Detailed clinical assessment, laboratory test and echocardiogram results, and diabetes medication of patients with heart failure and type 2 Diabetes Mellitus are provided in Table 3. T2D was present in 44.7% (n = 1207) patients. T2D patients had mean age of 75.3 years (SD = 75.2) while patients without T2D had mean age of 72.3 years (SD = 13.4) (p < 0.001). Females represented 51.5% of the T2D patients and 52.0% of the non-T2D patients (p = 0.912). The median T2D duration was 3.0 years (IQR = 6.0). Figure 3 describes the prevalence of HF for T2D patients per HF subtype and age group.
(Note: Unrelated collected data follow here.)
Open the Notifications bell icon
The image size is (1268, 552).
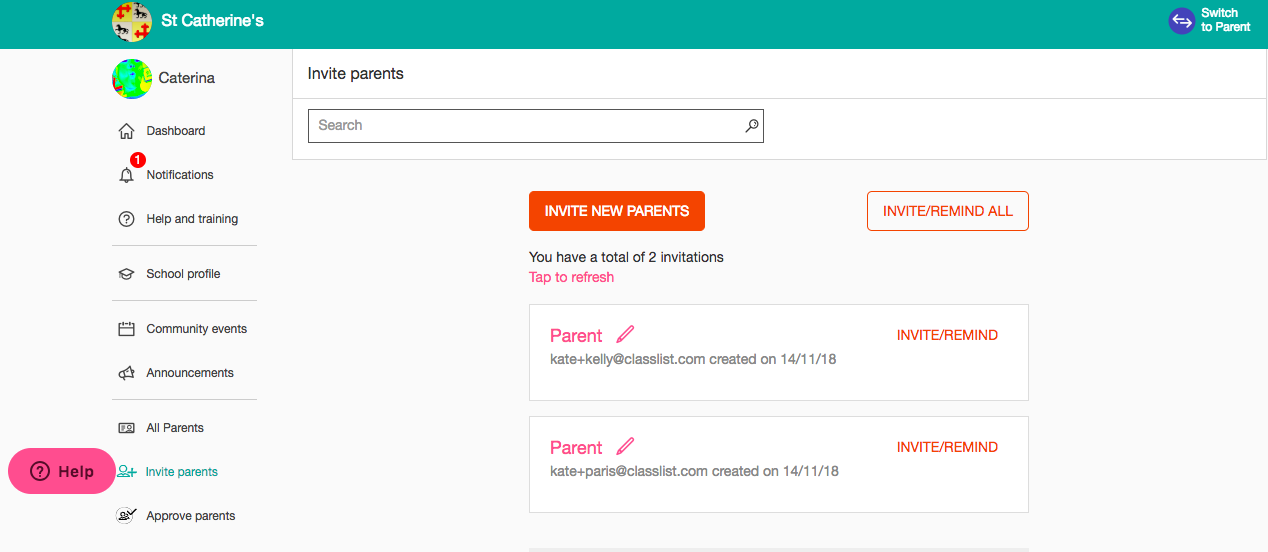126,175
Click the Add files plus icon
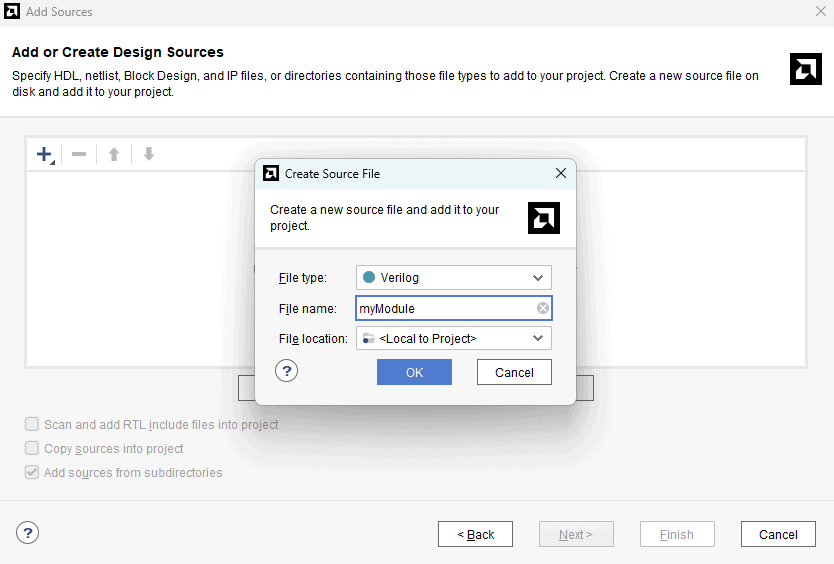Image resolution: width=834 pixels, height=564 pixels. coord(44,154)
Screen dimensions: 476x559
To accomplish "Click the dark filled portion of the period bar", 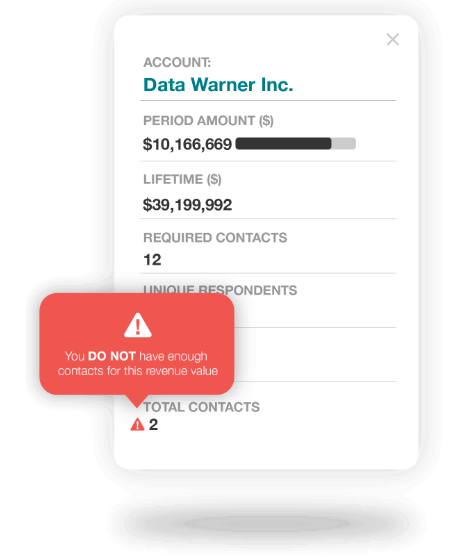I will point(283,143).
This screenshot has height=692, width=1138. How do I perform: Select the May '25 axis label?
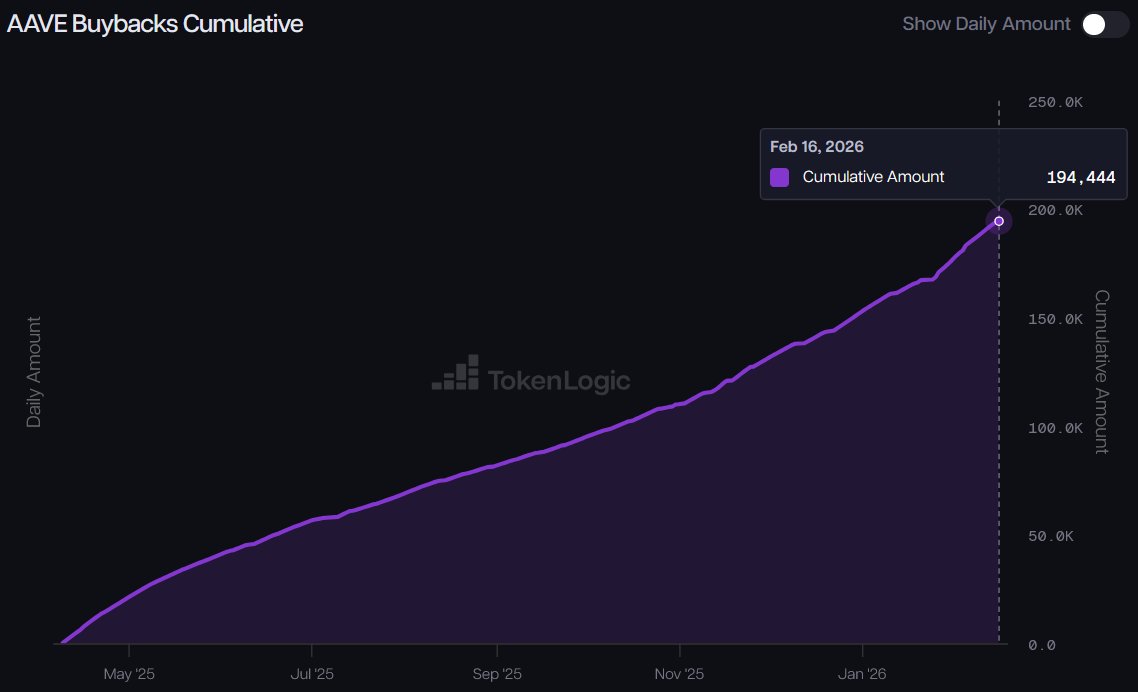point(130,674)
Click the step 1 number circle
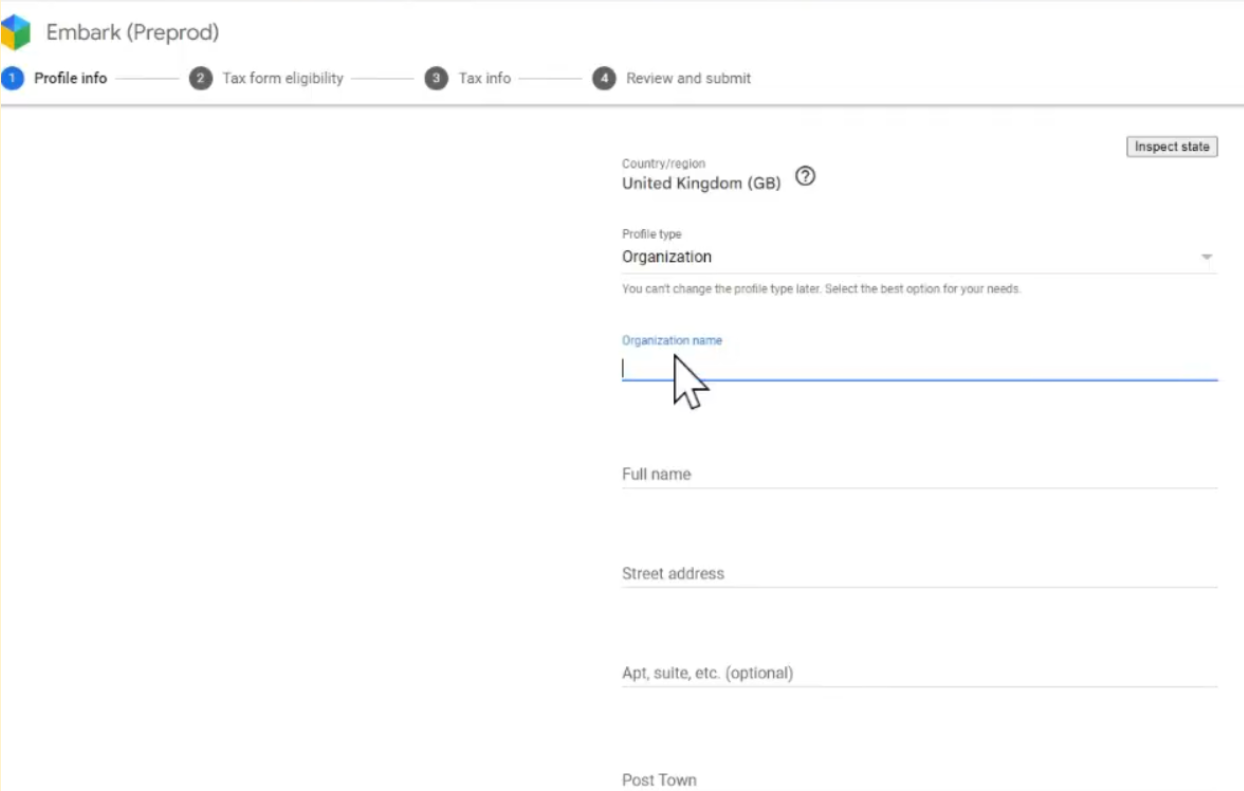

CKD was more frequently present in T2D vs. non-T2D patients at every stage (p < 0.001). Stroke occurred in 32.7% (n = 395, p < 0.001), peripheral artery disease occurred in 9.9% (n = 119, p < 0.001) and microvascular disease occurred in 35.4% (n = 427, p < 0.001) of the T2D patients (Table 4). Most of the T2D patients were under cardiovascular medication. Statins were used in 69.6% (n = 840), beta blockers were used in 63.5% (n = 767), and hypertension medications were used in 62.7% (n = 757) of the T2D patients. No cardiovascular medication was recorded in 9.5% (n = 115) of the T2D patients.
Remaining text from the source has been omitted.